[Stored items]
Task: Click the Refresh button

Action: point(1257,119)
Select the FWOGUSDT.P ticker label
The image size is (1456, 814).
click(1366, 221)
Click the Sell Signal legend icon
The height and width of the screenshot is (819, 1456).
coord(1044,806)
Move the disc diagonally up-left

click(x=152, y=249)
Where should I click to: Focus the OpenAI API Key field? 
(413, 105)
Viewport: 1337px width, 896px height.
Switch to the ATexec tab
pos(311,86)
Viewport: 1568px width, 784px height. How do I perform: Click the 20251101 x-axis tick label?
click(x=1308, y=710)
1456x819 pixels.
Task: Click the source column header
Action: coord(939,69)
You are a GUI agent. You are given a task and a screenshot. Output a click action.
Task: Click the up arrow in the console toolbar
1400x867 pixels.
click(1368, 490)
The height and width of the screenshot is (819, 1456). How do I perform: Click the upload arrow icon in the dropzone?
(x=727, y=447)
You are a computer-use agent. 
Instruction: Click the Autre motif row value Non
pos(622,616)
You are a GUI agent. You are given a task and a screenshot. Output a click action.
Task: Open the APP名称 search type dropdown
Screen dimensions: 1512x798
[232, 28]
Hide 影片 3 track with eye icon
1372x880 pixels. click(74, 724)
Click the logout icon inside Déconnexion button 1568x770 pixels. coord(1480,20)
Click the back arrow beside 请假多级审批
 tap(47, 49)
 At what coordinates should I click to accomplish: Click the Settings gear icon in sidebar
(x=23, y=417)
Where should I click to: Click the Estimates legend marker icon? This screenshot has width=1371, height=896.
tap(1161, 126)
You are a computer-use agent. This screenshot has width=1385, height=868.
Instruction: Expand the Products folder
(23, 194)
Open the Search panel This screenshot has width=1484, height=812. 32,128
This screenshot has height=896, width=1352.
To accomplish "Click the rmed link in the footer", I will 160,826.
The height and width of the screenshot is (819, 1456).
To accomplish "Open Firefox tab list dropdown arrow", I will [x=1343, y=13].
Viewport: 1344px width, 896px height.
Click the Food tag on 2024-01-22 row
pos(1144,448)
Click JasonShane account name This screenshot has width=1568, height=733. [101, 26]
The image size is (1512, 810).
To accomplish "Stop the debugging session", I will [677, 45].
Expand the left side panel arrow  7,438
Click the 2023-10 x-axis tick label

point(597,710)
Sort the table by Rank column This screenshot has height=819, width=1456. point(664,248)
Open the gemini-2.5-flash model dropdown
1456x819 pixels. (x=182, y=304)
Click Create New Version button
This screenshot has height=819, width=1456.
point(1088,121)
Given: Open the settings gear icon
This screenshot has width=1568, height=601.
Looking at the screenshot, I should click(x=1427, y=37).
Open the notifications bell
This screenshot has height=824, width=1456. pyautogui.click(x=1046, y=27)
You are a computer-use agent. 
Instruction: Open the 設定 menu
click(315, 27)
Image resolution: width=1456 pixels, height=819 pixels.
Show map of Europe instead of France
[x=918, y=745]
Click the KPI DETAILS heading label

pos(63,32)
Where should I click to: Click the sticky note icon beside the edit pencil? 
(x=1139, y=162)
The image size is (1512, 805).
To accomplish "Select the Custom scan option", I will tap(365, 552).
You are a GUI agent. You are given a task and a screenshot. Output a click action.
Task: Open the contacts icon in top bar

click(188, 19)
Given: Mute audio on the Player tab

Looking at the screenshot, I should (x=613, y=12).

→ **Task description**
Copy all of the data exactly. Skip nothing.

→ **Result of this task**
Task: Click the Refresh button

Action: point(1257,119)
Select the FWOGUSDT.P ticker label
The image size is (1456, 814).
click(1366, 221)
Click the Sell Signal legend icon
The height and width of the screenshot is (819, 1456).
coord(1044,806)
Move the disc diagonally up-left

click(x=152, y=249)
Where should I click to: Focus the OpenAI API Key field? 
(413, 105)
Viewport: 1337px width, 896px height.
Switch to the ATexec tab
pos(311,86)
Viewport: 1568px width, 784px height. How do I perform: Click the 20251101 x-axis tick label?
click(x=1308, y=710)
1456x819 pixels.
Task: Click the source column header
Action: coord(939,69)
You are a GUI agent. You are given a task and a screenshot. Output a click action.
Task: Click the up arrow in the console toolbar
1400x867 pixels.
click(1368, 490)
The height and width of the screenshot is (819, 1456). How do I perform: Click the upload arrow icon in the dropzone?
(x=727, y=447)
You are a computer-use agent. 
Instruction: Click the Autre motif row value Non
pos(622,616)
You are a GUI agent. You are given a task and a screenshot. Output a click action.
Task: Open the APP名称 search type dropdown
Screen dimensions: 1512x798
[232, 28]
Hide 影片 3 track with eye icon
1372x880 pixels. click(74, 724)
Click the logout icon inside Déconnexion button 1568x770 pixels. coord(1480,20)
Click the back arrow beside 请假多级审批
 tap(47, 49)
 At what coordinates should I click to accomplish: Click the Settings gear icon in sidebar
(x=23, y=417)
Where should I click to: Click the Estimates legend marker icon? This screenshot has width=1371, height=896.
tap(1161, 126)
You are a computer-use agent. This screenshot has width=1385, height=868.
Instruction: Expand the Products folder
(23, 194)
Open the Search panel This screenshot has width=1484, height=812. 32,128
This screenshot has height=896, width=1352.
To accomplish "Click the rmed link in the footer", I will 160,826.
The height and width of the screenshot is (819, 1456).
To accomplish "Open Firefox tab list dropdown arrow", I will [x=1343, y=13].
Viewport: 1344px width, 896px height.
Click the Food tag on 2024-01-22 row
pos(1144,448)
Click JasonShane account name This screenshot has width=1568, height=733. [101, 26]
The image size is (1512, 810).
To accomplish "Stop the debugging session", I will [677, 45].
Expand the left side panel arrow  7,438
Click the 2023-10 x-axis tick label

point(597,710)
Sort the table by Rank column This screenshot has height=819, width=1456. point(664,248)
Open the gemini-2.5-flash model dropdown
1456x819 pixels. (x=182, y=304)
Click Create New Version button
This screenshot has height=819, width=1456.
point(1088,121)
Given: Open the settings gear icon
This screenshot has width=1568, height=601.
Looking at the screenshot, I should click(x=1427, y=37).
Open the notifications bell
This screenshot has height=824, width=1456. pyautogui.click(x=1046, y=27)
You are a computer-use agent. 
Instruction: Open the 設定 menu
click(315, 27)
Image resolution: width=1456 pixels, height=819 pixels.
Show map of Europe instead of France
[x=918, y=745]
Click the KPI DETAILS heading label

pos(63,32)
Where should I click to: Click the sticky note icon beside the edit pencil? 
(x=1139, y=162)
The image size is (1512, 805).
To accomplish "Select the Custom scan option", I will tap(365, 552).
You are a GUI agent. You are given a task and a screenshot. Output a click action.
Task: Open the contacts icon in top bar

click(188, 19)
Given: Mute audio on the Player tab

Looking at the screenshot, I should (x=613, y=12).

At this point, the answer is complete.